Personal information
- Born: 19 February 1985 (age 40) Titovo Užice, SR Serbia, SFR Yugoslavia
- Nationality: Serbian
- Listed height: 2.08 m (6 ft 10 in)
- Listed weight: 127 kg (280 lb)

Career information
- NBA draft: 2007: 2nd round, 60th overall pick
- Drafted by: Dallas Mavericks
- Playing career: 2003–2018
- Position: Center

Career history
- 2003–2004: Polet Keramika
- 2004–2006: Atlas
- 2006–2007: Mega Ishrana
- 2007–2010: Spartak Saint Petersburg
- 2010–2012: Montepaschi Siena
- 2011–2012: →Žalgiris
- 2012–2013: Bilbao
- 2013–2014: Triumph Lyubertsy
- 2014–2015: Türk Telekom
- 2016: Joventut
- 2017–2018: Union Neuchâtel

Career highlights
- LKL All-Star (2012); LKL champion (2012); LKF Cup winner (2012); Baltic League champion (2012); Italian League champion (2011); Italian Cup winner (2011);
- Stats at Basketball Reference

= Milovan Raković =

Serbian basketball player (born 1985)

Milovan Raković (Serbian Cyrillic: Милован Раковић; born 19 February 1985) is a Serbian former professional basketball player. He is a 2.08 m tall center.

== Professional career ==
Raković played in youth categories of KK Partizan. He made his senior debut with Polet Keramika in the 2003–04 season. From 2004 to 2006 he played with Atlas and for the 2006–07 season he moved to Mega Ishrana.

In 2007, he joined the Russian Super League club Spartak Saint Petersburg and stayed with them for three seasons. On 6 July 2010, he signed a three-year deal with the Italian club Montepaschi Siena. In July 2011, he was loaned to Žalgiris Kaunas in Lithuania for the 2011–12 season. In the summer of 2012, he parted ways with Siena.

On 10 July 2012, Raković signed two-year contract with the Spanish team Bilbao Basket. After being released from Bilbao Basket, he signed a one-year deal with Triumph Lyubertsy on 25 July 2013. On 18 July 2014, he signed a two-year deal with Türk Telekom. After one season, he left the Turkish club. On 20 January 2016, he signed with the Spanish club Joventut Badalona for the rest of the 2015–16 ACB season.

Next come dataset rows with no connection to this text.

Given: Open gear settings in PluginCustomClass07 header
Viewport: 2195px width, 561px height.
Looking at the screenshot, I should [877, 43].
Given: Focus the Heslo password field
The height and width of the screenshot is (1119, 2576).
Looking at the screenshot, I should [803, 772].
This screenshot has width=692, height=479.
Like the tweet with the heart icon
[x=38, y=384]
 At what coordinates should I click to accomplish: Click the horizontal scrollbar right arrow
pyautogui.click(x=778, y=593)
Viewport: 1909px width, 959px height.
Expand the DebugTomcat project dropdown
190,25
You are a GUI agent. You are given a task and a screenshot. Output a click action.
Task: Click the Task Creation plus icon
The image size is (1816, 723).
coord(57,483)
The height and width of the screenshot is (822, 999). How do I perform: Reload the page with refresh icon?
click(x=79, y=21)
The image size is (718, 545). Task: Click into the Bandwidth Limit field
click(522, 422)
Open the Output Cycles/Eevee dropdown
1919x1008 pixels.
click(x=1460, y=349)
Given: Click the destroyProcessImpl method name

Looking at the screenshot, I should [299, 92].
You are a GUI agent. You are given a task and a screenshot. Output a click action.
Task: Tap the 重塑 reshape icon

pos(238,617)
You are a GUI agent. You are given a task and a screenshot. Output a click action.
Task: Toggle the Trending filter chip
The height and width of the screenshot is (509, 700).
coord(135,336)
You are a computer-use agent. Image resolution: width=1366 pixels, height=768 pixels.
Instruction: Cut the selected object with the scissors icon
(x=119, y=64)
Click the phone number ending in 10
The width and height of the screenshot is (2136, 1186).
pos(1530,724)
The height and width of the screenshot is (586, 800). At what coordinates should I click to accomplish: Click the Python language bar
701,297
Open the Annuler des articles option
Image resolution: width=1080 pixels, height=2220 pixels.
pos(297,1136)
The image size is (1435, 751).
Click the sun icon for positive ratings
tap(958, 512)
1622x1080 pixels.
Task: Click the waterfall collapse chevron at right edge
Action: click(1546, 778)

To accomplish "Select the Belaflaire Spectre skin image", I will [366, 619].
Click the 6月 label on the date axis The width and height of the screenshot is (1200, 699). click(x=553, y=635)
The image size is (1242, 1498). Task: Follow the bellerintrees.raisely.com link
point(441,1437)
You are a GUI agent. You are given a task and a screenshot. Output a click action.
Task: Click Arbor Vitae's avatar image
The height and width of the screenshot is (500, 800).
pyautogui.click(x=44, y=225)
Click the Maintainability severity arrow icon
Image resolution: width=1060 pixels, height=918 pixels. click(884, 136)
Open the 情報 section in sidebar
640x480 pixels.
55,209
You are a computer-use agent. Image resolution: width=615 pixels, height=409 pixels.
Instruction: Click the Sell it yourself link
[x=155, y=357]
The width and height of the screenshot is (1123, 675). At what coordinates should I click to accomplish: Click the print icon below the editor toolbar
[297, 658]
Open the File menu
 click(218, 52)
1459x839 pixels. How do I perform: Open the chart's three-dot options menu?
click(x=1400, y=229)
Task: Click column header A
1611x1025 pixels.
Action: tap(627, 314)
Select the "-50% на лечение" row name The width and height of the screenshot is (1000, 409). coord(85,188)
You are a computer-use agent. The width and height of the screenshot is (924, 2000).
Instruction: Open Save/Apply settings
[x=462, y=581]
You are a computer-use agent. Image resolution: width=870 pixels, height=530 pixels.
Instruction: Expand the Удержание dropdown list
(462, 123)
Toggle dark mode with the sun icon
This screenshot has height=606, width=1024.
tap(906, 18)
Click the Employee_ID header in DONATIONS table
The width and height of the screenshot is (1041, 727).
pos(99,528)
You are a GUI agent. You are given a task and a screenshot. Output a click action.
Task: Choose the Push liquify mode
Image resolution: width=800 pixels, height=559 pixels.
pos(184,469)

On 7 December 2017, he signed with Union Neuchâtel Basket of the Swiss Basketball League.

=== NBA draft rights ===
Raković was the last player picked in the 2007 NBA draft; he was selected by the Dallas Mavericks and then traded along with cash to the Orlando Magic. On 14 July 2014, Raković's rights were traded from the Orlando Magic to the Chicago Bulls. On 8 February 2018, Raković's draft rights were traded from the Chicago Bulls to the Portland Trail Blazers in exchange for Noah Vonleh and cash considerations.

==Career statistics==

===EuroLeague===

| * | Led the league |

| Year | Team | GP | GS | MPG | FG% | 3P% | FT% | RPG | APG | SPG | BPG | PPG | PIR |
|---|---|---|---|---|---|---|---|---|---|---|---|---|---|
| 2010–11 | Mens Sana | 22 | 22* | 17.4 | .547 | — | .560 | 3.8 | .4 | .7 | .2 | 8.0 | 6.3 |
| 2011–12 | Žalgiris | 16 | 2 | 15.5 | .522 | — | .567 | 2.6 | .4 | .6 | .3 | 7.1 | 4.6 |
| Career |  | 38 | 24 | 16.6 | .538 | — | .564 | 3.3 | .4 | .6 | .2 | 7.6 | 5.6 |

== National team career ==
As a member of the FR Yugoslavia under-16 national team, he won a gold medal at the 2001 FIBA Europe Under-16 Championship.